> _Requirement_
Copy exactly, no pictures: every line from the one that contains "720x498 pixels." through the end of the entries below.

┏━━

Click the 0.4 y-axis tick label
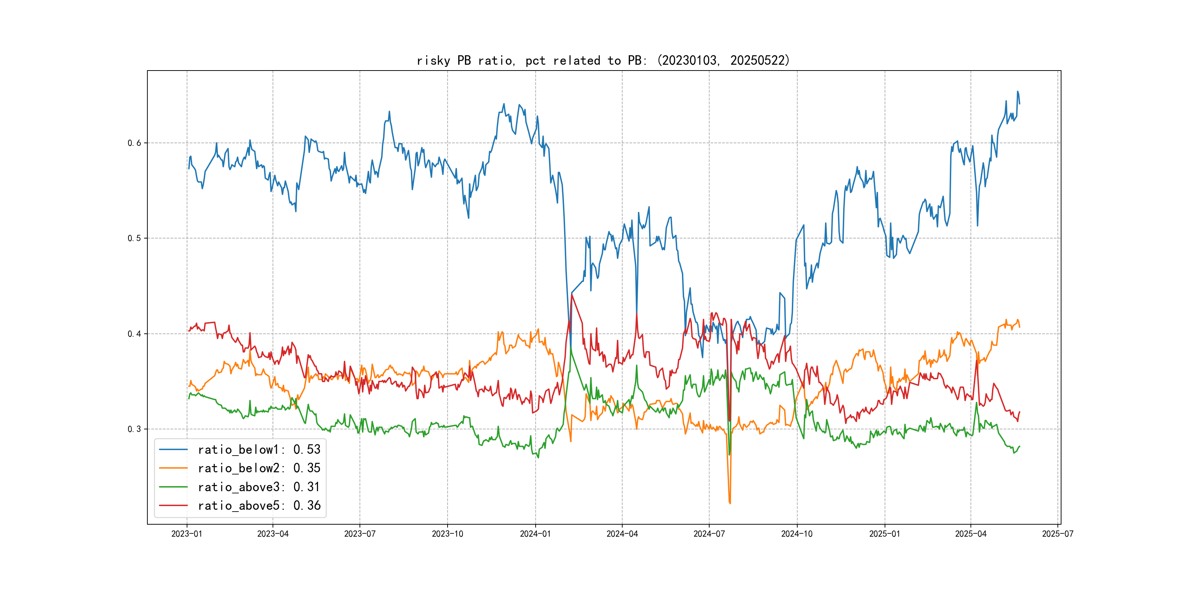The image size is (1179, 589). 134,334
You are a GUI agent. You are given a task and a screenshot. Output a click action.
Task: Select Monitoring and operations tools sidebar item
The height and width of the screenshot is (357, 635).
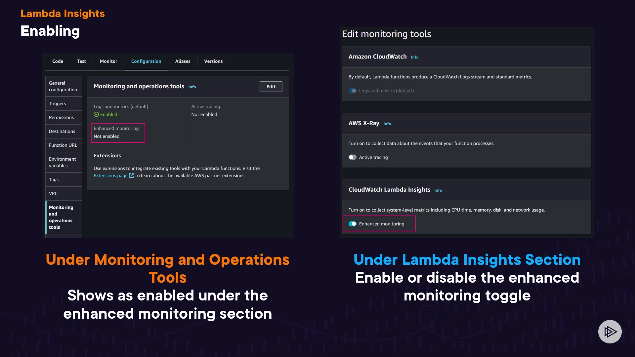click(62, 217)
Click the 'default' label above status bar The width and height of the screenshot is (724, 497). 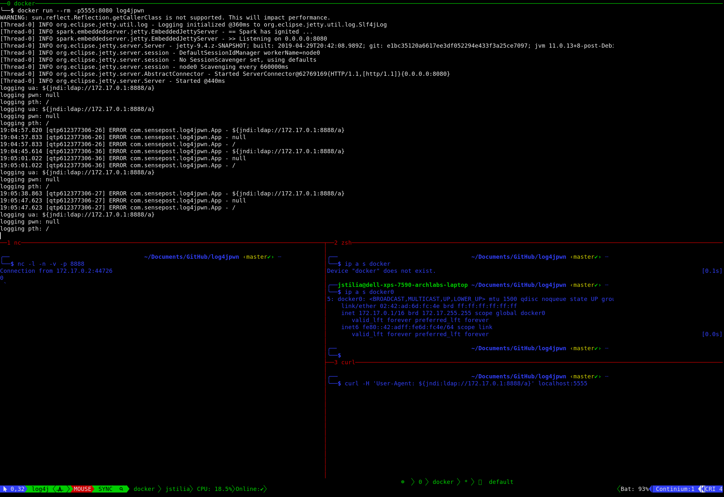(x=501, y=482)
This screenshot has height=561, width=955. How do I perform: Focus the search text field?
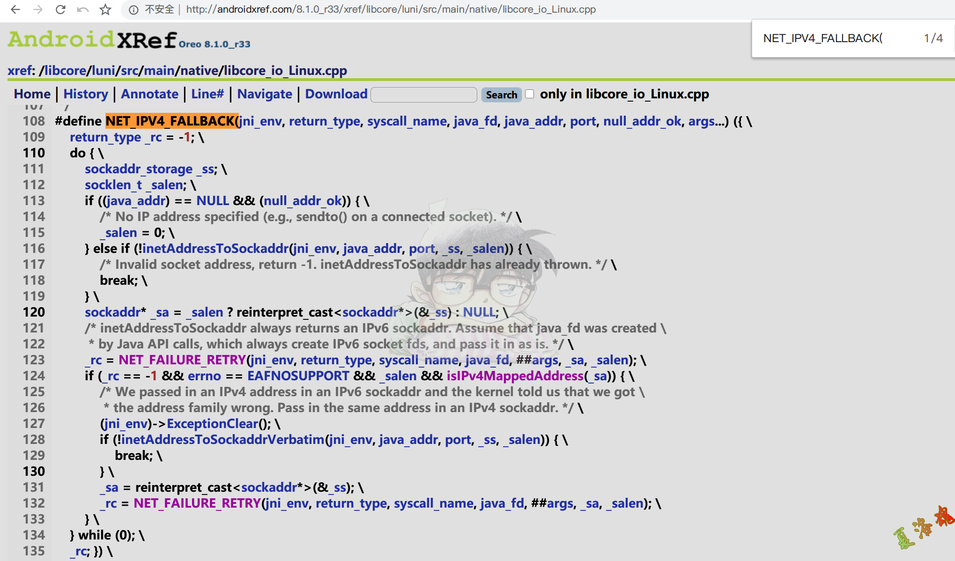[x=423, y=95]
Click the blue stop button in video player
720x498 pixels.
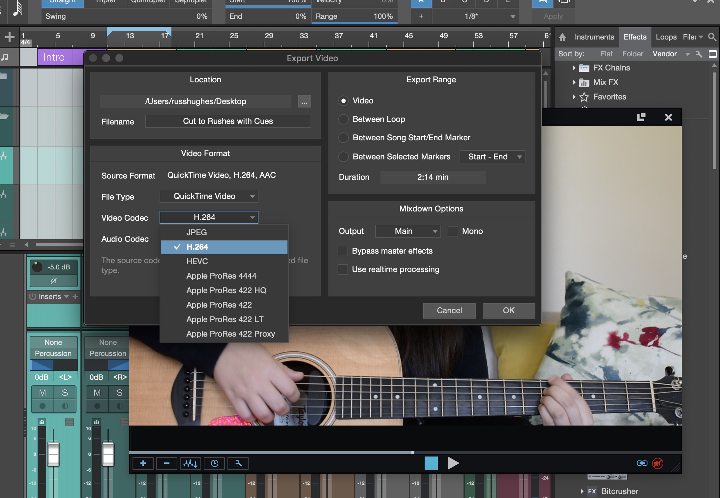[431, 463]
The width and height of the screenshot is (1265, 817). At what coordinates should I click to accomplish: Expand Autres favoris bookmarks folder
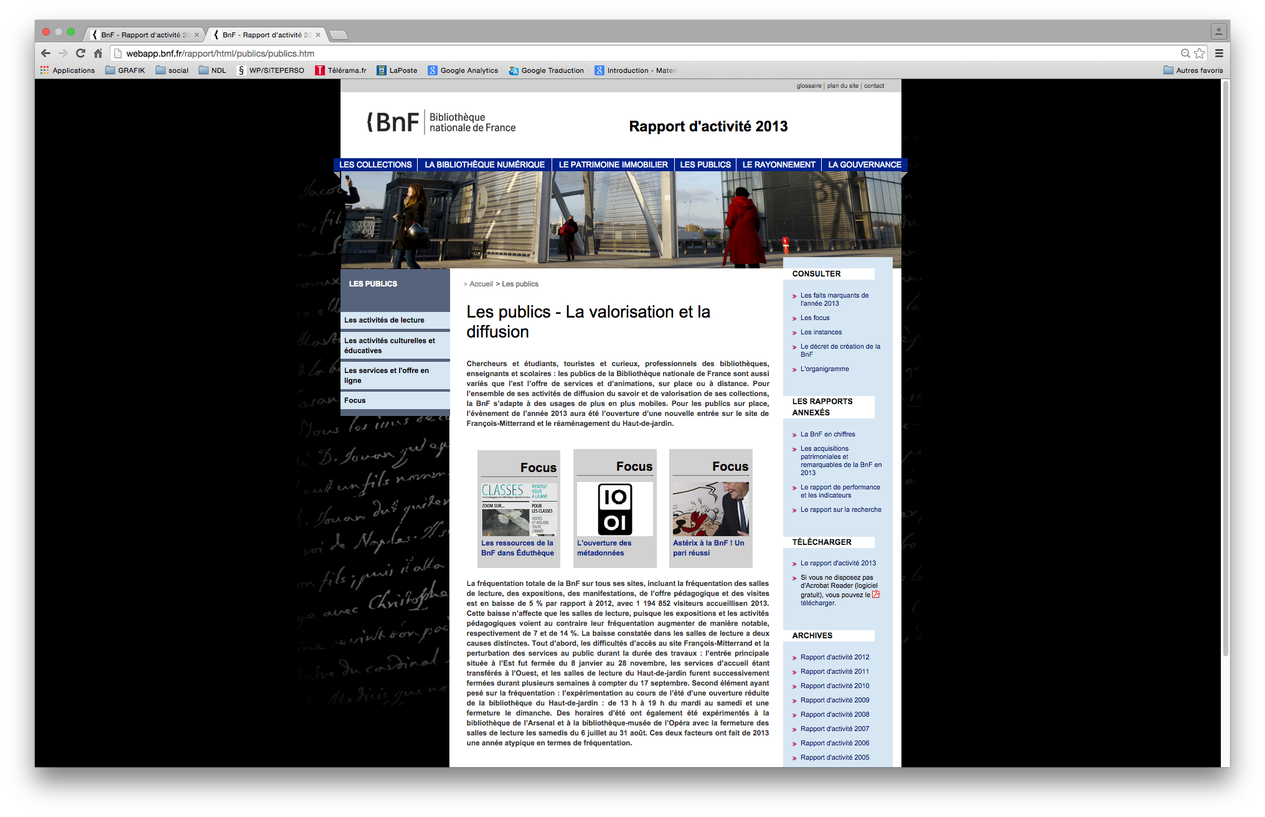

┗━━

> _Output of the exercise_
720x498 pixels.
[431, 463]
The width and height of the screenshot is (1265, 817). At what coordinates should I click to accomplish: Expand Autres favoris bookmarks folder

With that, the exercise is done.